DALYs and its monetary value
The disease burden indicator DALY aggregates years of life lost for premature death and years lost due to disability for morbidities [19]. Related data were obtained from the WHO Global Burden of Disease (GBD) [30]. Using the pooled ORs as described by Karen et al. (2017) [5], we matched each related health outcome [5] with the cause of disease burden in the WHO GBD categories, though it was difficult to match some outcomes with the cause of GBD (Supplementary Table 2).
Then, monetary value was converted from DALY attributable to child maltreatment by multiplying DALY and GDP per capita [17] with adjustment of purchasing power parity in 2016 [31].
Productivity losses due to AHT fatal cases
Productivity loss due to fatal cases of child maltreatment was calculated based on the reported fatal cases, which figure was obtained from official data [32], and the average lifetime income subject to discounting.

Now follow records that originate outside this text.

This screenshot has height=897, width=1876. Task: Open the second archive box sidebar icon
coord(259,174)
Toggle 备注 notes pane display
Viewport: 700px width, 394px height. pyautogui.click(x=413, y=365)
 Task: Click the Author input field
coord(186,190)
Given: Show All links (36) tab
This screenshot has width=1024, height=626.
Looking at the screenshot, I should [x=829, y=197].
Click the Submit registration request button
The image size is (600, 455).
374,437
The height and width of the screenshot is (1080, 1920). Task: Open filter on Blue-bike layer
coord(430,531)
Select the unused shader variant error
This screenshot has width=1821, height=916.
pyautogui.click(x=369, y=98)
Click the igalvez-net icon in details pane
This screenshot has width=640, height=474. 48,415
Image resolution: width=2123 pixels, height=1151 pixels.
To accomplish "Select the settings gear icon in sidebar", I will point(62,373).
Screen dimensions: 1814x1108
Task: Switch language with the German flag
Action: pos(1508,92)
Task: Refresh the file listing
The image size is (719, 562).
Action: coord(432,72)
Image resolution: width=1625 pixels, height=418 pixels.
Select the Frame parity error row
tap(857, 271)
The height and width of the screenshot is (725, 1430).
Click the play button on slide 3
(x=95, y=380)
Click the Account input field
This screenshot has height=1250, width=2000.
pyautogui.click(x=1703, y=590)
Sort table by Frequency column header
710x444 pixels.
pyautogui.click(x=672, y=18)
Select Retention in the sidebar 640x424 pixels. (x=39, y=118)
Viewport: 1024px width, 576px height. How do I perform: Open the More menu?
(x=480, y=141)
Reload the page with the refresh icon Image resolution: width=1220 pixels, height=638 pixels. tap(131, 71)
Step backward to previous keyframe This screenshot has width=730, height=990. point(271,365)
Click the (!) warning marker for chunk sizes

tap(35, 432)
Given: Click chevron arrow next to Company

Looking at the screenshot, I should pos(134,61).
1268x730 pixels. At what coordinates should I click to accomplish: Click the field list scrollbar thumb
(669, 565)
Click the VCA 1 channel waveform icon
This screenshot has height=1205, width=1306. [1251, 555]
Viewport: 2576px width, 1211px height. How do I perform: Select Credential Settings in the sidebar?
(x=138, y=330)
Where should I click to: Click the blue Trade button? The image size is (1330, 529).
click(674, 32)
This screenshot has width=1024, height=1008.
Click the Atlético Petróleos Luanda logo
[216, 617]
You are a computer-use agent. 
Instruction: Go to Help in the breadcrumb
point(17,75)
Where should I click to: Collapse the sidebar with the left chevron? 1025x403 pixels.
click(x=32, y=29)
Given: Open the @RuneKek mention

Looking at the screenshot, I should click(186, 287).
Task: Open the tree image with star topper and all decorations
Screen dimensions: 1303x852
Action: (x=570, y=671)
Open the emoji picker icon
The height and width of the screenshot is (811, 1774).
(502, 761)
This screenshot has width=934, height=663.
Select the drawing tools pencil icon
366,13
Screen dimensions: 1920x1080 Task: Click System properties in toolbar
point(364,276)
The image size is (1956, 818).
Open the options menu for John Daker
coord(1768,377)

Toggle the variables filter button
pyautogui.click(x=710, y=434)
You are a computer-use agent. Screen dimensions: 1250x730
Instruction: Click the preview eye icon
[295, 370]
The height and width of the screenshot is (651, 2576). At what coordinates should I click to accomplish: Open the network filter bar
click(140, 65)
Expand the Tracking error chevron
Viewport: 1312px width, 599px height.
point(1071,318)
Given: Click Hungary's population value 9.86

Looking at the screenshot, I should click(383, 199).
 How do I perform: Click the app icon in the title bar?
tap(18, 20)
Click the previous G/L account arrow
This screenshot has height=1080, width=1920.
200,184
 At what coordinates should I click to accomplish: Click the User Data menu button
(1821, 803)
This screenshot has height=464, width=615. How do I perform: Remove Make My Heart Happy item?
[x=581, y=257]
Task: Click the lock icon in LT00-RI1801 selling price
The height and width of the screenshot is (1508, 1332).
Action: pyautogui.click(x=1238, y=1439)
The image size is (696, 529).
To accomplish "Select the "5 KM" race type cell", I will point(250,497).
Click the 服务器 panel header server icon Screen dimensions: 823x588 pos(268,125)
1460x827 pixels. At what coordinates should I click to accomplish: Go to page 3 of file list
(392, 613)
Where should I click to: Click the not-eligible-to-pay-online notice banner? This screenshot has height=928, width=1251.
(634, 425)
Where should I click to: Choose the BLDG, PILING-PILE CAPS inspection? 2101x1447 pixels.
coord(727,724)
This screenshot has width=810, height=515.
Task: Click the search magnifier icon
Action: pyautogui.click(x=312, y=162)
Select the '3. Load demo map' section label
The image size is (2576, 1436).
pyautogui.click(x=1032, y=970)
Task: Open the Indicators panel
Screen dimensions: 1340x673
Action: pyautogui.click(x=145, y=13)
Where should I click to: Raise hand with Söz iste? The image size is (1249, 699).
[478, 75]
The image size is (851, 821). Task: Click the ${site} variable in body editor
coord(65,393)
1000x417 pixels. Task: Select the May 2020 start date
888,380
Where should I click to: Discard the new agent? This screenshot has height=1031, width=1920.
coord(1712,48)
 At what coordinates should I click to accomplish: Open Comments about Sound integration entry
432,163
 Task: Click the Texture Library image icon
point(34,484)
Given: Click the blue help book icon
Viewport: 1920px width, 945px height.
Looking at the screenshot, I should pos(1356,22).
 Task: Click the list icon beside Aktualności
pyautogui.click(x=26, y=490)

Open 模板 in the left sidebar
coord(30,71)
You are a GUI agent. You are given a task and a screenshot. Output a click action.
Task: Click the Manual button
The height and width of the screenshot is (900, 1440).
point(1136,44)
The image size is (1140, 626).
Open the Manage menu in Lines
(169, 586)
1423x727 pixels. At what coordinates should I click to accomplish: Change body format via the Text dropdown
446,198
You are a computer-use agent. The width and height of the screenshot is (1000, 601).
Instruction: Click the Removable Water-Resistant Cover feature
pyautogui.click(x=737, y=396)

In 2016, there were 67 abuse-related deaths reported in Japan (not including family suicide), with the average onset age of 2 years [32]. The discounted lifetime income (from 18 to 65 years old) was calculated by assuming the long-term growth in labour productivity to be 1% per year [10].
DALYs losses of survival AHT
For disease burden due to survival AHT, we considered sequelae such as vision loss, brain damage, and reduced life span [33], and long-term health consequences as developing diseases in adulthood. We calculated the disease burden of AHT in 2016 by multiplying average cases and the estimated mean lifetime DALY loss per case at different severity (mild, moderate and severe) [33].
Long-term DALYs losses of other diseases
Then the long-term health consequences were calculated using the following formula:
$$ {\displaystyle \begin{array}{l}\mathrm{DALY}\ \mathrm{losses}=\Sigma \left({\mathrm{PAF}}_{\mathrm{i}}\ast {\mathrm{original}\ \mathrm{DALY}}_{\mathrm{i}}\right)\\ {}\left(\mathrm{i}:\mathrm{different}\ \mathrm{child}\ \mathrm{abuse}-\mathrm{related}\ \mathrm{health}\ \mathrm{outcome}\right)\end{array}} $$
Sensitivity analyses
A discount rate of 2% is generally performed which was recommended in the domestic guideline for cost-effectiveness analysis [34]. Whereas especially in the US, a discount rate of 3% has been selected and applied in the cost estimate reports of Centers for Disease Control and a best practices for the Social Return on Investment analysis recommended by experts and guidelines [9]. As such the parameter potentially affects the finally results, we adopted a plausible range of 0, 2 to 3% for sensitivity analysis.
In addition, we also calculated costs and disease burden using the incidence/prevalence data based on officially reported child abuse cases. To calculate the conservative incidence of child abuse by categories, we obtained the official data of victim cases reported by child consultation facilities in 2016 [2] and then divided them by the total population number in corresponding age [27]. Data by sex were not available. Co-current information was not available and the overlapped cases were not considered (Supplementary Table 3). The initial victim age is assumed to be 7 years old, according to an age-weighted incidence calculation based on official reported cases [2]. We assumed the probable abuse-related death cases to be 8 times of the reported cases based on the ratio of the presumptive and the possible incidence of AHT cases among children aged under 3 years [26].